Sah, Jumat Sore, Ketua DPRD Padang Polisikan Wakilnya
Bagikan:

PADANG, RedaksiSumbar.com – Ketua DPRD Kota Padang, Erisman akhirnya melaporkan Wakil Ketua DPRD Kota Padang, Wahyu Iramana Putra ke Polresta Padang terkait pencemaran nama baik kepada dirinya, Jumat (24/2) sekitar pukul 17.00 WIB.

Pantauan di Unit SPKT Polresta Padang, Erisman yang datang mengenakan baju garis kuning hitam dan celana jeans juga dikawal oleh sejumlah anggota Pemuda Pancasila (PP) Kota Padang.

Terlihat Erisman didampingi oleh Sekretaris MPC Pemuda Pancasila Kota Padang, Nusa Panca Putra, Wakil Ketua 1 MPC PP Kota Padang, Deni Darlizon, dan sejumlah anggota MPC PP Kota Padang.

Dalam laporannya, Erisman menyatakan bahwa pencemaran nama baik yang dilontarkan kepada dirinya terkait tuduhan telah menikahi istri orang.

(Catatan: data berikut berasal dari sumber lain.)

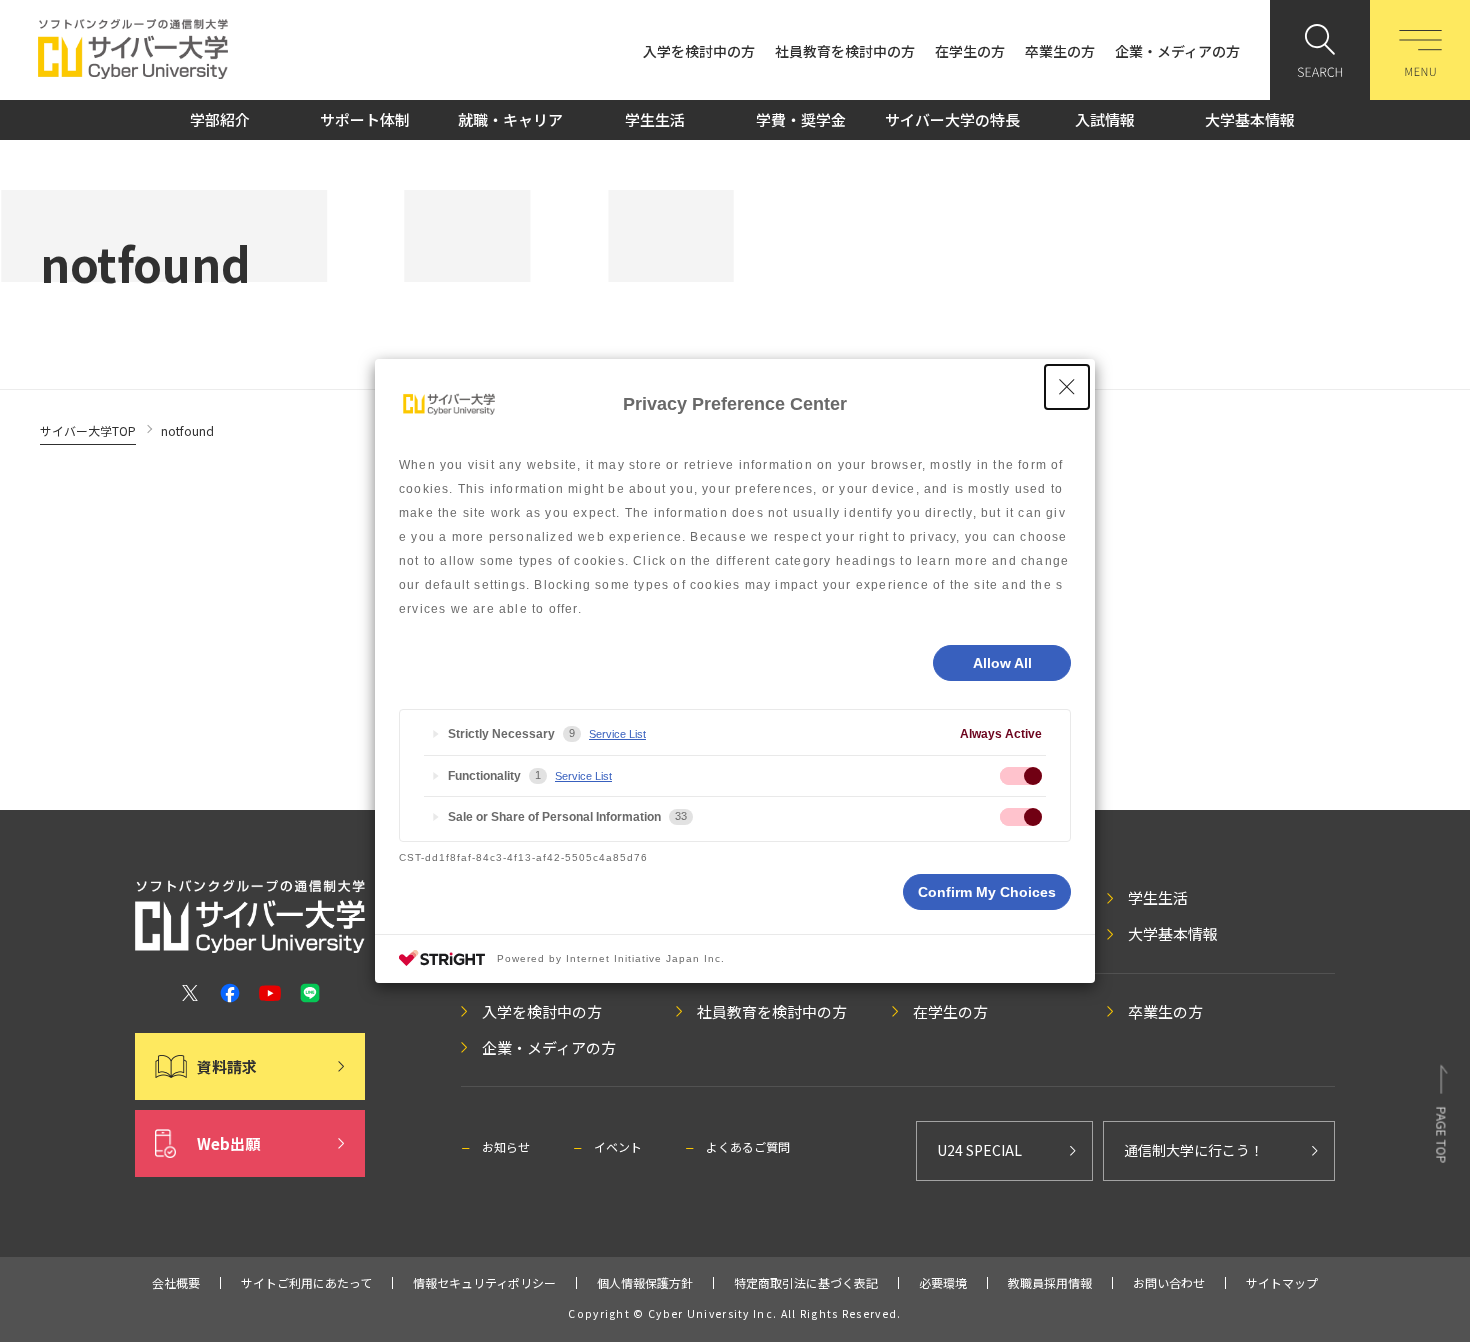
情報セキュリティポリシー (484, 1282)
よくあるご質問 (748, 1146)
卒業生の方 (1060, 51)
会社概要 (176, 1282)
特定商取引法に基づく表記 (806, 1282)
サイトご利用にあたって (306, 1282)
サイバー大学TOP (88, 430)
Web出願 (228, 1143)
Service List (617, 734)
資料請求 (227, 1066)
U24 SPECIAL (979, 1150)
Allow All (1002, 663)
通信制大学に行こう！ (1194, 1150)
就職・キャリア (510, 119)
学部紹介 (220, 119)
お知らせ (506, 1146)
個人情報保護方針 (645, 1282)
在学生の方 (970, 51)
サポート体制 (365, 119)
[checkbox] (1021, 776)
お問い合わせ (1169, 1282)
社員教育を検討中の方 (845, 51)
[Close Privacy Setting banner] (1067, 387)
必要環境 (943, 1282)
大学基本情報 (1250, 119)
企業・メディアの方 (1177, 51)
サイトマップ (1282, 1282)
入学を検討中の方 (699, 51)
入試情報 (1105, 119)
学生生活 (655, 119)
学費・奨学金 (801, 119)
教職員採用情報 (1050, 1282)
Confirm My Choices (987, 892)
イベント (618, 1146)
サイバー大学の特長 (952, 119)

“Dengan tegas saya katakan, saya melaporkan Wahyu Iramana Putra terkait tuduhan menikahi Yanthy Hasadis dan itu semua dikondisikan oleh dirinya. Dimulai dari laporan yang dilayangkan oleh suami Yanthy, Zarmias ke Polresta Padang. Ada bukti dia yang mengkondisikan semua ini, dimulai dari rekaman percakapan antara Wahyu dengan Yanthy dan rekaman CCTV di rumah makan Pauh Piaman, atas dasar itulah kami melaporkan yang bersangkutan ke pihak kepolisian,” tegas Erisman sembari memperlihatkan bukti laporan polisi dihadapan sejumlah awak media.

Terkait baru dilaporkannya Wahyu Iramana Putra oleh Erisman, dirinya beralasan tidak ingin gegabah dan mencari tahu keberadaan pertemuan Wahyu Iramana Putra dan Zarmias.

Tidak hanya melaporkan Wahyu Iramana Putra ke pihak kepolisian dengan nomor laporan : LP/323/K/II/2017/SPKT-I tanggal 24 Februari 2017, pihak Pemuda Pancasila Kota Padang yang ikut mendampingi Erisman juga melaporkan pihak LSM Peran, dalam hal ini Anif Bakri dan Tokoh Masyarakat, Zaitul Ikhlas terkait pernyataan kedua orang tersebut yang dinilai oleh Wakil Ketua 1 PP Kota Padang, Nusa Panca Putra yang menyebut bahwa apa yang dilontarkan oleh kedua orang tersebut di media beberapa waktu yang lalu tidak pantas untuk diucapkan.

“Dimana pada waktu itu, keluar pernyataan dari Zaitul Ikhlas seorang akademisi dan Anif Bakri yang berasal dari LSM Peran karena ada rumor terkait dugaan perselingkuhan Erisman berkembang di tengah masyarakat. Pernyataan kedua orang ini terkesan menghakimi dimana disebutkan Erisman tidak bermoral, tidak berintegritas dan meminta saudara Erisman yang notabene merupakan kader dari Pemuda Pancasila untuk mundur dari jabatannya sebagai Ketua DPRD Kota Padang dan pejabat secara umum,” sebut Nusa.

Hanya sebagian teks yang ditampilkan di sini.